Zachary Green: Can you talk to me about what it was like having to– to shut down production on this show in 2020?
Martyna Majok: Oh, man, it was devastating! I was sad that I wouldn’t get to see these people the next day. The work that we made and the work that we’re really proud of– we wouldn’t be able to share it with other people. The call was not mine. I think I tried to bargain with the theater. If I could just like have one more performance. Maybe The New York Times can come in and review it. Something where I just would feel like this existed.
Zachary Green: For more than a year, theater companies, like New York Theatre Workshop, have had to pivot to online readings and performances in order to showcase their work.
But this month, after New York lifted capacity restrictions in the state, Broadway and many other theaters have begun to reopen.
“Sanctuary City” is the first play to be staged by New York Theatre Workshop in front of a live audience since the shutdown.
Zachary Green: What’s it like seeing something performed that you basically had to kind of put down for over a year?
Martyna Majok: It just feels great. It’s the same people that we had last year. And so, um, I wondered if we would feel distance from each other and if– if it would be hard to kind of gather the energy and the excitement that existed 18 months ago. I was really moved and surprised at how quickly we can just go back to– to being friends and coworkers and– and working on something that we all really love.
Zachary Green: “Sanctuary City” follows two young immigrant friends–one a naturalized citizen and the other undocumented–as they navigate high school and young adult life together.
G: What happened?
B: She’s going back.
G: Who?
B: Back home. My mom.
G: Back?
B: She’s going back.
Zachary Green: Majok, who emigrated from Poland to the U.S. when she was five years old, says the play is based in large part on her own experiences growing up in a working-class immigrant community in New Jersey.
Martyna Majok: I was naturalized when I was 17. I was able to see what opportunities I was able to access, that others just were not. People that may have worked just as hard and had similar backgrounds, had similar experiences, but there were just less things that they could do. Less doors were open to them. To feel and to know that you are not wanted in the place that you have grown up, in the place that you were brought to, in the place that you maybe even love is pretty devastating. And so, I– I can imagine that that has probably played, um, played a role in the way that they have moved through the world.
B: So she’s going back.
G: What about you?
B: She said I can decide.
G: Decide what?
B: If I want to stay or go back.
G: What?
B: Yeah.
Zachary Green: To present that world to an audience during a global pandemic, Majok and the cast and crew of “Sanctuary City” are taking numerous health precautions.

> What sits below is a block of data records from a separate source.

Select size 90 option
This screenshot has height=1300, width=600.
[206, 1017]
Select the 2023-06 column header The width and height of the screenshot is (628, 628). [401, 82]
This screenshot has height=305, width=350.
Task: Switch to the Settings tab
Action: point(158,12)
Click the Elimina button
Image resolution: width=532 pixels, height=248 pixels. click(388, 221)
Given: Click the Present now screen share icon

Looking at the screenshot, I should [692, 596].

Martyna Majok: I have never had to spit in a vial more times than this past month. We were testing once a week at first, and then that quickly changed to three times a week. Everyone who enters the theater has to have been vaccinated. So we need their photo IDs and their proof of vaccination and masks are worn all the time. There are ushers that will check to make sure that you are wearing your mask or your neighbor is wearing your mask. Everyone’s been trying to be as safe as possible just so that we can bring the play to people again.

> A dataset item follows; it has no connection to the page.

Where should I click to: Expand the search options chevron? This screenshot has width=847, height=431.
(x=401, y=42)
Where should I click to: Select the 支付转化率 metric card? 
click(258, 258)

Zachary Green: Could you talk about why you think it’s important for people to come back to the theater after being away for all this time?

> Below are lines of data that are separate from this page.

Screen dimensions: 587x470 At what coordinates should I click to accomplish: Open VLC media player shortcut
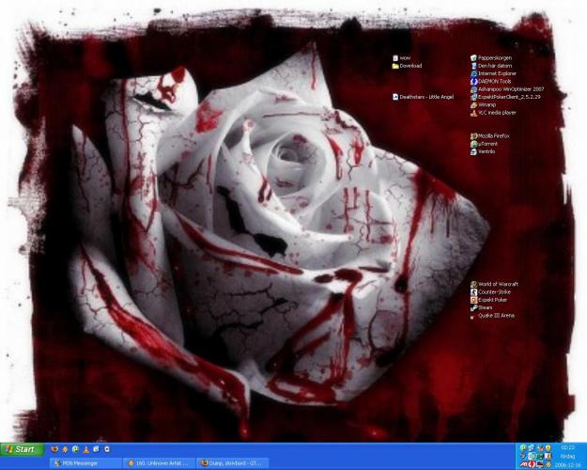[473, 112]
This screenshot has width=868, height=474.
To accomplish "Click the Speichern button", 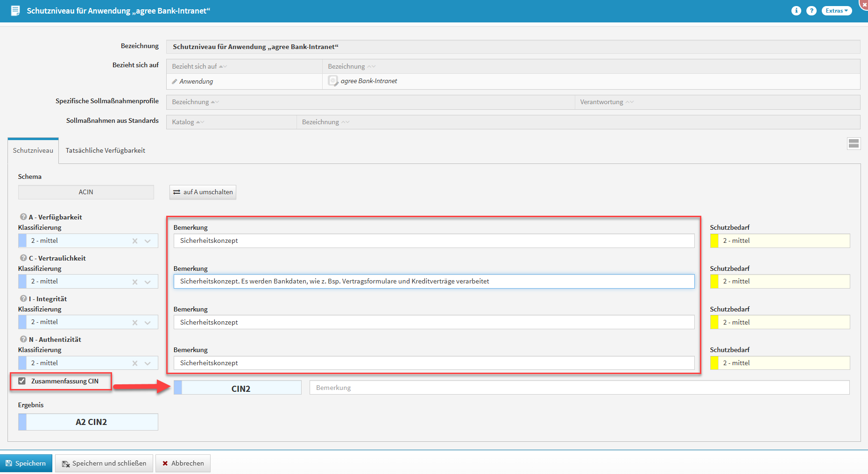I will click(26, 463).
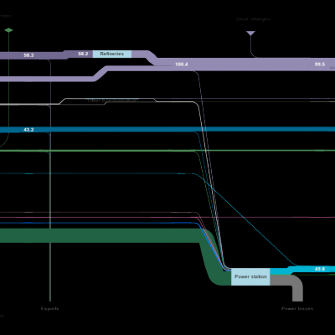
Task: Select the thick dark green flow band
Action: tap(101, 235)
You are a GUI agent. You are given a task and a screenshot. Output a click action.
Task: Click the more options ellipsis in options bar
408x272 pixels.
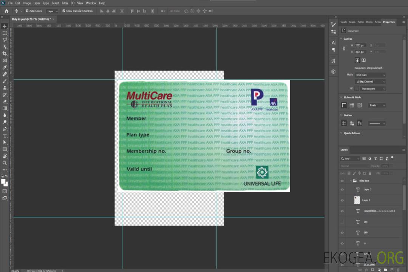click(162, 11)
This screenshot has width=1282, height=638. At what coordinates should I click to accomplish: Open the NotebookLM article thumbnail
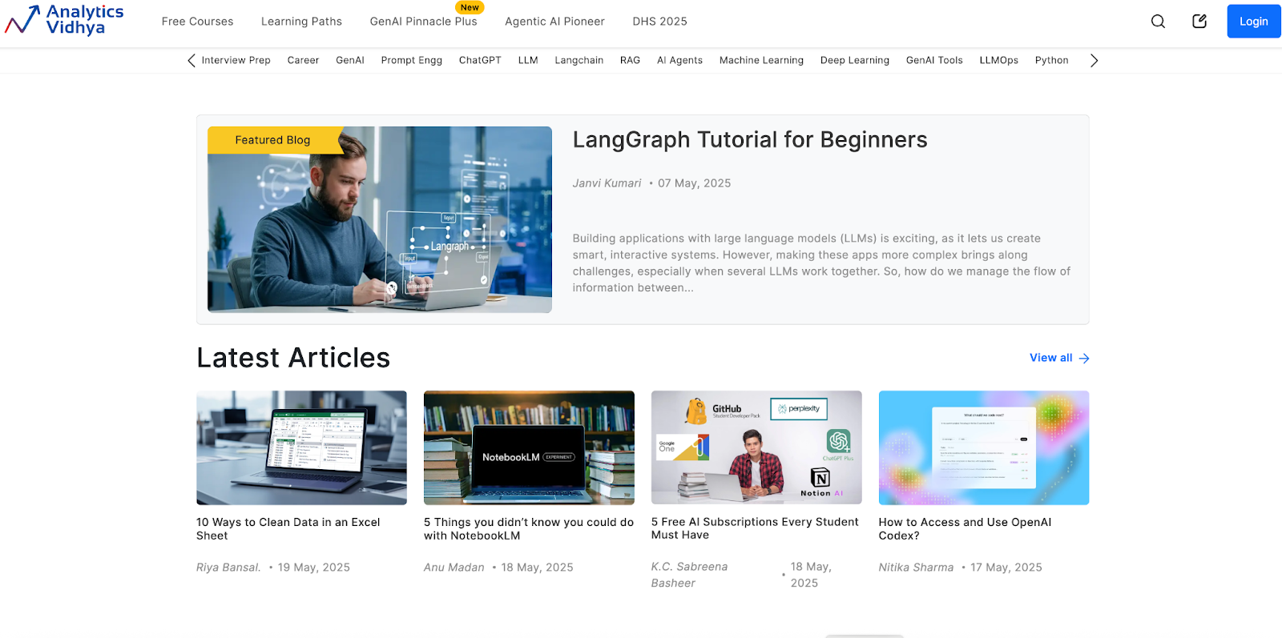[x=529, y=447]
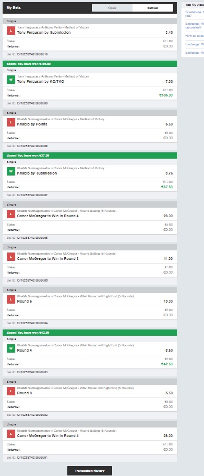Open the Transaction History button

pyautogui.click(x=89, y=471)
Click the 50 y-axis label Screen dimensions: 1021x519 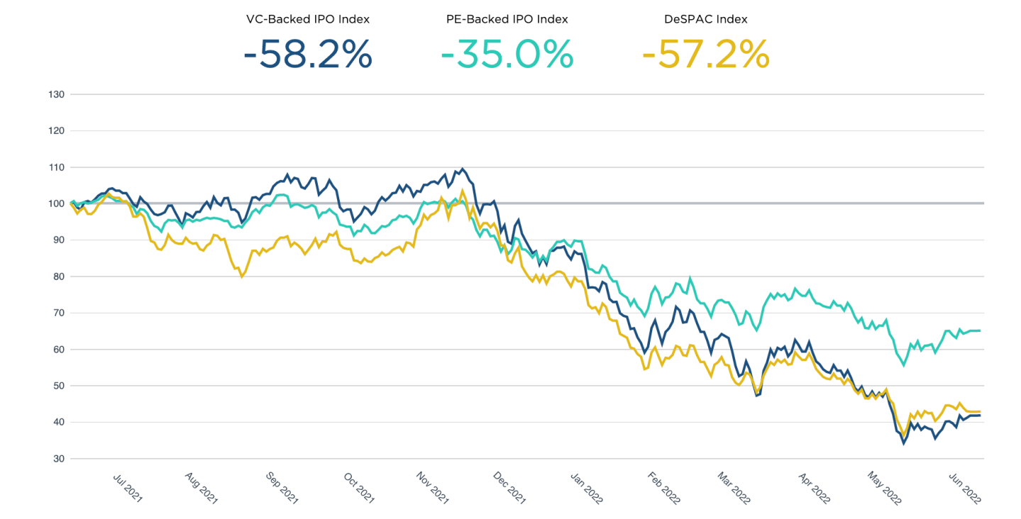(x=59, y=386)
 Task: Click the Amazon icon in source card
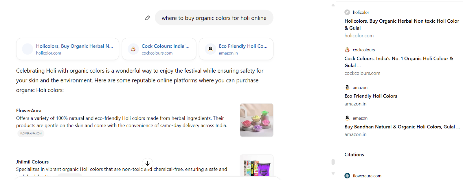210,49
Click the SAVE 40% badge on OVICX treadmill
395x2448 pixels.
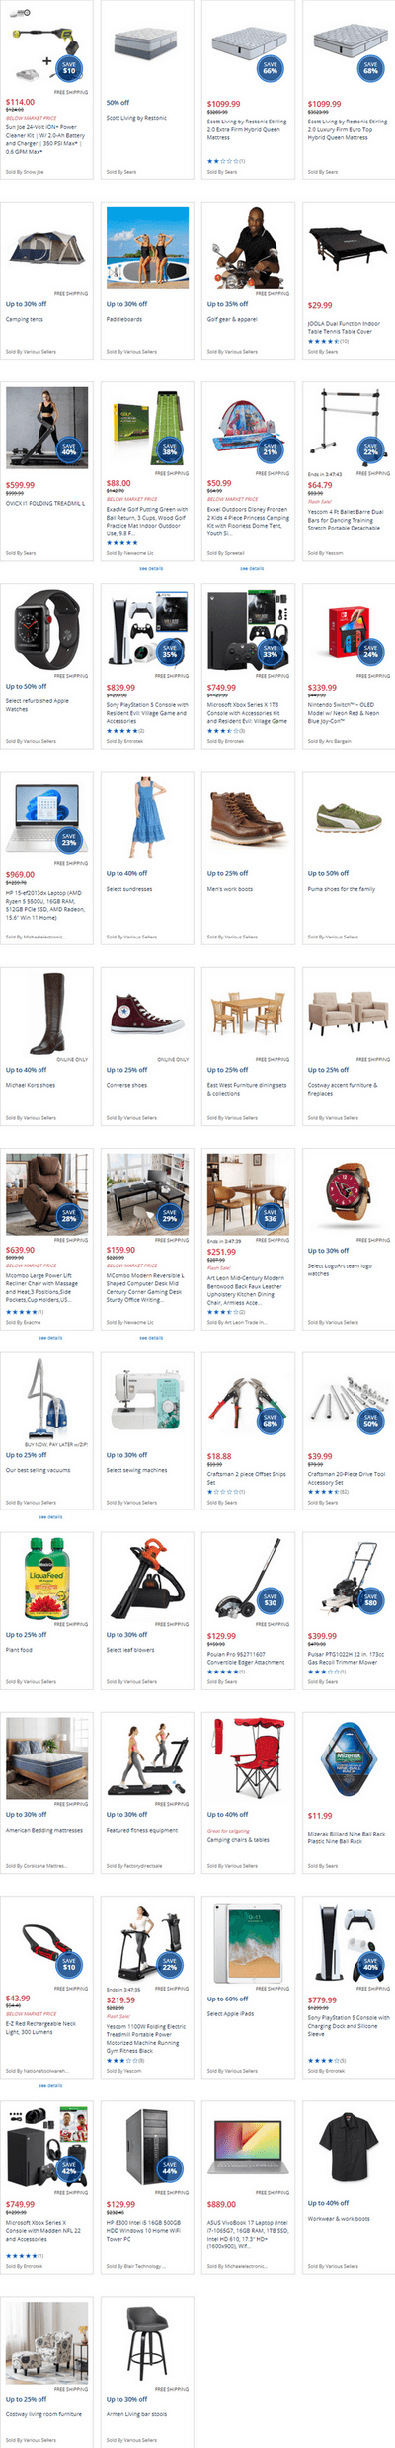pos(68,449)

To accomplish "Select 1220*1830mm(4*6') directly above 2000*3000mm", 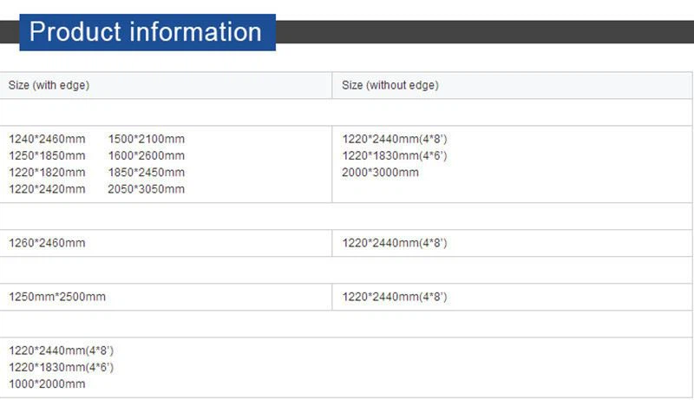I will (395, 155).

Martyna Majok: I think that everybody is going to make the choice that they feel is most comfortable for them. We’re doing our best to make it safe. But I totally understand people who don’t feel– who don’t– who don’t feel ready. I have calculated the risks and to me it’s– to me it’s– it’s worth it. It is a really wonderful feeling to be in a room with other people experiencing something together. What has moved me in the theater is when I have– when I’ve seen stories that have made me feel less alone in whatever other– my circumstances or my strangeness or just, you know, the strangeness of being a human. And so I hope that this can also do that for them, for somebody else as well.